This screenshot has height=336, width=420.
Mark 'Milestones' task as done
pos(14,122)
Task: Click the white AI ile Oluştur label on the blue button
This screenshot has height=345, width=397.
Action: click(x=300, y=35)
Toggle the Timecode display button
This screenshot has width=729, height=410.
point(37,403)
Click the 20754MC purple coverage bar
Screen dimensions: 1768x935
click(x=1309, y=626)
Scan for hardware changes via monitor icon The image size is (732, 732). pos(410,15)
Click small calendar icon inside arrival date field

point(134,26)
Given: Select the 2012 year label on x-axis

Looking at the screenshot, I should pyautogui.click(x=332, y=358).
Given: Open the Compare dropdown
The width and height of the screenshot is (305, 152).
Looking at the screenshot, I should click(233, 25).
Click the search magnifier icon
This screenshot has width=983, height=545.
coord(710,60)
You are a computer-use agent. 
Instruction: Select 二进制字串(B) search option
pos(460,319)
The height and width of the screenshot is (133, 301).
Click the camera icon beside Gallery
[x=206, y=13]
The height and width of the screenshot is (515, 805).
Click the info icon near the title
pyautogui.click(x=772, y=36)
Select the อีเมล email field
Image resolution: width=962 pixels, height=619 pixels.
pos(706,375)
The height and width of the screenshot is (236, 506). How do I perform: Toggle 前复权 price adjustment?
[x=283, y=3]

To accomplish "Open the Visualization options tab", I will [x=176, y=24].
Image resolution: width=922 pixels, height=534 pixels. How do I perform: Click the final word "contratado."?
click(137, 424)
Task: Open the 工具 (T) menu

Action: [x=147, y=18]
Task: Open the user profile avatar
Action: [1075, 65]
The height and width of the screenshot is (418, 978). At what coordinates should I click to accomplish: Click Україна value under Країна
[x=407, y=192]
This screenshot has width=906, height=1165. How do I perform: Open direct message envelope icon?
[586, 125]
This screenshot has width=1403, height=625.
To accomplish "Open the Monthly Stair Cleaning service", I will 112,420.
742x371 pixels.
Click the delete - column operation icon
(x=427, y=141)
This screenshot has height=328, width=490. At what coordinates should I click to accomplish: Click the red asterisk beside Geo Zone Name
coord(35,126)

▬▬▬▬▬▬▬▬▬▬

Activity:
An exact copy of the lines from the one with "Image resolution: width=922" through the final line of the entries is the whole answer.

Task solution:
Image resolution: width=922 pixels, height=534 pixels. How do I perform: Click the final word "contratado."?
click(137, 424)
Task: Open the 工具 (T) menu

Action: [x=147, y=18]
Task: Open the user profile avatar
Action: [1075, 65]
The height and width of the screenshot is (418, 978). At what coordinates should I click to accomplish: Click Україна value under Країна
[x=407, y=192]
This screenshot has width=906, height=1165. How do I perform: Open direct message envelope icon?
[586, 125]
This screenshot has width=1403, height=625.
To accomplish "Open the Monthly Stair Cleaning service", I will 112,420.
742x371 pixels.
Click the delete - column operation icon
(x=427, y=141)
This screenshot has height=328, width=490. At what coordinates should I click to accomplish: Click the red asterisk beside Geo Zone Name
coord(35,126)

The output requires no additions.